Task brief:
Pictures must not appear in your answer. Write out exactly the lines from the one with "You are a computer-use agent." through the last line of the entries below.

==========

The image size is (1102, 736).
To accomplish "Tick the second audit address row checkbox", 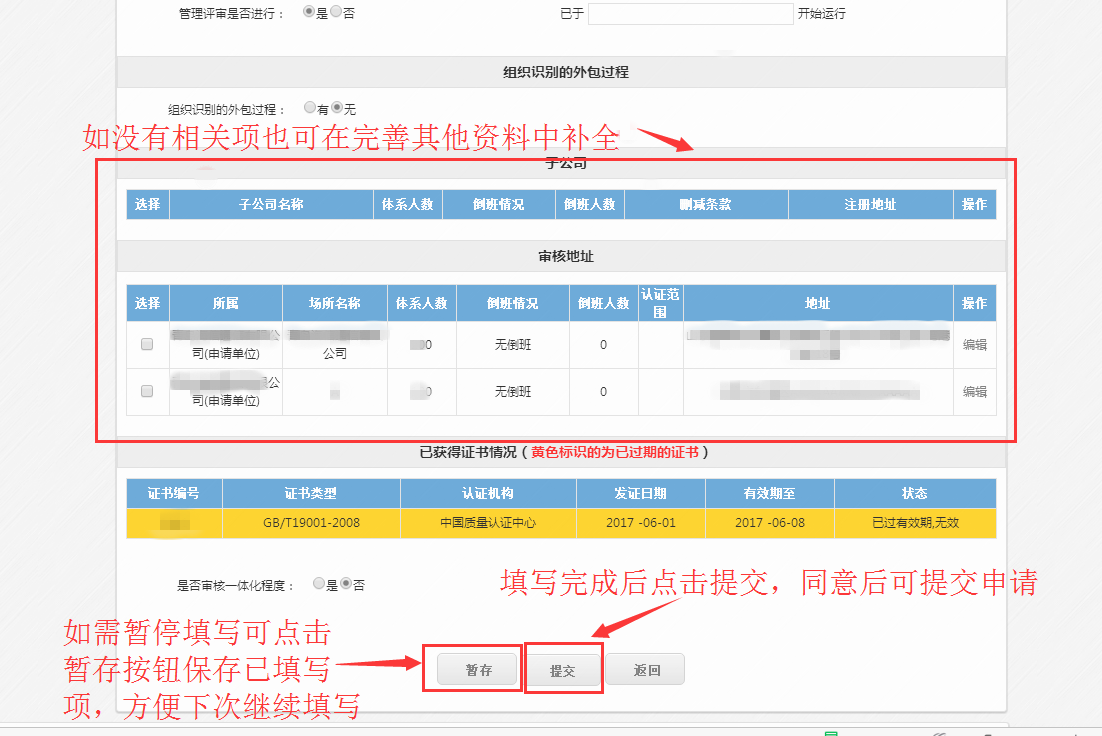I will pos(147,391).
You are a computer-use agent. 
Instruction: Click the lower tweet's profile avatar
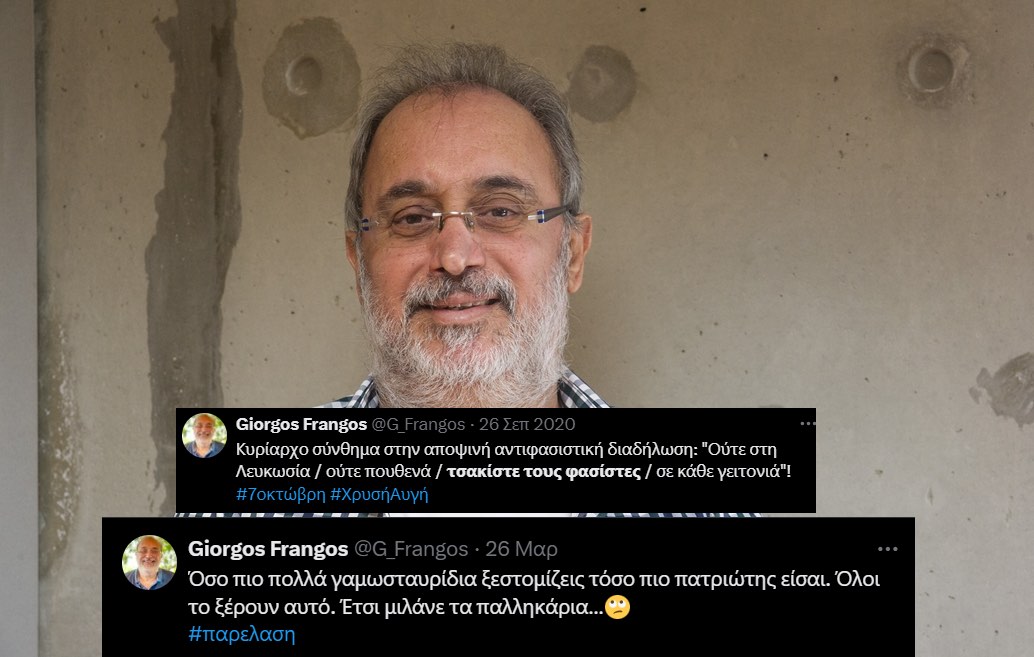pos(150,562)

==========

Result for this exercise:
You are a computer-use agent. 
Instruction: Click the lower tweet's profile avatar
pos(150,562)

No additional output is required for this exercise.